Ainda assim, para as águias fazerem chegar a bola a Arthur Cabral, que ocupou o centro do ataque, não existia uma viagem sem escalas. De qualquer modo, com alguma surpresa, os jogadores de Roger Schmidt reforçaram a ligação aérea entre Lisboa e Campina Grande, de onde o brasileiro é natural. Um desses despejos acabou transviado para Bah que teve o azar de levar uma cotovelada de Júnior Pius, que fechava à esquerda na linha defensiva de cinco elementos. O árbitro foi rever as imagens e anunciou ao Estádio da Luz a decisão de marcar grande penalidade.
Di María teve uma semana para esquecer ao serviço da seleção da Argentina após ter conhecimento das ameaças de morte de que a família foi alvo. Pois bem, a conversão do penálti foi mais um momento para apagar da memória. O guarda-redes do Chaves, Hugo Souza, interrompeu o passe para a baliza que o internacional alviceleste procurava colocar junto às redes.

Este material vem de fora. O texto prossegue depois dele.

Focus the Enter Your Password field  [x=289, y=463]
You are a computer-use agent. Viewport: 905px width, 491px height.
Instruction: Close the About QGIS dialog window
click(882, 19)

Em ataque organizado, o Benfica embrulhava-se nas próprias pernas, mas, nas bolas paradas, o perigo ia surgindo. Existia espaço para que criativos como Neres, que voltou à titularidade, e Rafa pudessem crescer, isto porque, do lado contrário, Héctor Hernández, o ponta de lança do Chaves que leva 13 golos na temporada, desesperava que a bola lhe chegasse de tão pouco ofensiva que estava a ser a equipa de Moreno.
No banco, Bernat e Carreras foram apelidos com pouca relevância para uma posição que tem nome próprio. Aursnes voltou a ser lateral-esquerdo numa defesa que, além de Héctor Hernández, teve que lidar com criativos como Raphael Guzzo e Rúben Ribeiro.
Quando Júnior Pius voltou a cometer falta dentro de área, desta vez sobre Di María, o caldo parecia estar definitivamente entornado. Hugo Souza defendeu o remate de Arthur Cabral. Os festejos logo deram lugar ao desespero quando o VAR detetou que Carraça tinha invadido a área antes do brasileiro ter rematado. Hugo Souza disse “sem problema” e voltou a defender.
O Benfica voltou então a dar uso às bolas paradas para se sobrepor. Di María cobrou o livre lateral e João Neves, completamente de costas para a baliza, penteou a bola para dar a vantagem. Com o Chaves orientado para o ataque, os encarnados podiam ter alcançado um resultado mais tranquilo se o discernimento, que em fase nenhuma do encontro abundou, tivesse aparecido. Não foi necessário."